La involución a prácticas propias de sociedades pre-modernas donde los viejos deciden inmolarse para no ser una carga (como en el caso de los esquimales que se abandonan al frio polar) o bien, donde la tribu decide practicar gerontocidio para deshacerse de ellos, se constata en la protesta de los jubilados y en la respuesta de los directivos del INSS. El capitán Roberto López y su flamante vicepresidenta, Sagrario Benavides, dejaron en evidencia no sólo la reconocida soberbia de los funcionarios del régimen, sino su incompetencia e indiferencia para dar respuesta a una situación que clama al cielo. Han buscado con maniobras y presiones, desmantelar la justa protesta de los jubilados y darle largas al asunto, como si los ancianos tuvieran un largo futuro. Para ellos, con sus míseras e impagadas pensiones, la existencia es una continua zozobra, agravada por la vulnerabilidad y enfermedad que suele acompañar a la vejez. Por eso conmueve hondamente su disposición a un suicidio digno ante las meras escalinatas de un poder arbitrario e insensible, que será culpable de gerontocidio si continúa negándole sus derechos.

Ciudadanos de Oro

Llegar a la vejez ha sido entendida desde siempre como aquella parte de la vida donde justo cuando estamos al borde de la sabiduría, nos llegan los achaques. Es como si la pérdida de energías físicas se transformara en madurez sicológica y del espíritu, razón por la cual en otras épocas el viejo era respetado debido a la experiencia que aportaba, siendo visto como una especie de mediador entre distintos planos de la vida y las generaciones. Por eso resulta envidiable el programa Ciudadanos de Oro que desde hace más de una década desarrolla el seguro social de Costa Rica para promover el respeto perdido hacia el conocimiento y experiencia de sus viejos, mejorar su calidad de vida, brindarle beneficios complementarios y fortalecer el régimen de pensiones. El Estado tico otorga a todos sus ciudadanos a partir de los 65 años, una tarjeta dorada como llave de acceso a los beneficios: atención preferencial, subsidio del transporte público, descuentos especiales en compra de bienes y servicios (tiene 5 mil empresas afiliadas), turismo social, talleres culturales y educación. En dramático contraste con la concepción que priva en el INSS, un directivo tico define al Ciudadano de Oro como “una persona que ha aportado su vida entera al desarrollo de la sociedad y que ha sido el pilar central en el que se sostiene el país.” Todo ello sin la demagogia de pretenderse cristiano-socialista-solidario.

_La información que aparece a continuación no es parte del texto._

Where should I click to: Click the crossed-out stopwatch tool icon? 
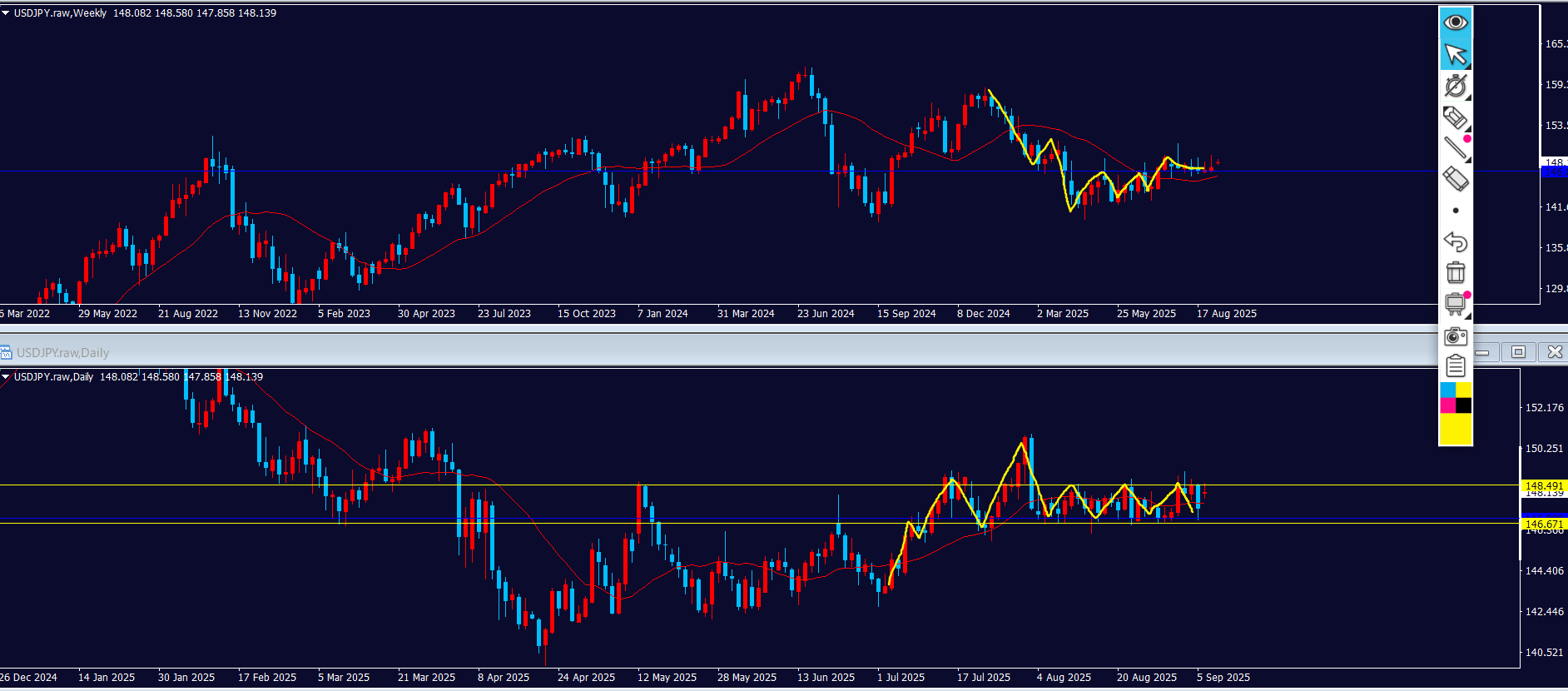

Jubilados al hoyo, el INSS al bollo

Como representante de una nueva casta militar que ha agarrado vuelo desde que Ortega asumió el poder, Roberto López no tuvo el más mínimo escrúpulo para despachar rápidamente a los ancianos al hoyo, diciendo que “no hay fondos” para atender sus demandas. El asunto es que si no hay fondos, es en buena parte porque el dinero del INSS ha sido trasegado en obscuros negocios que realizan instituciones, altos oficiales del ejército y allegados de Daniel Ortega. Si han podido hacer millonarias compras de laboratorios, empresas importadoras de medicinas, construcciones, entre otras, es de presumir que tengan también millonarios “bollos” de retorno con los que se podría resolver el problema. Podrían además destinar toda la plata de los rótulos del ciudadano-presidente a las pensiones reclamadas, así como retirar de las planillas del Estado a todos los que reciben pagos por acciones partidistas, nepotismo o prostitución política. En el caso de partidos, movimientos, sindicatos y ciudadanos, deben servirnos de inspiración las formidables protestas ciudadanas en Francia por la pretensión de reformar las pensiones y a la que se han sumado millares de estudiantes en respaldo a sus viejos bajo una bandera que lo dice todo: “Por una vida después del trabajo”.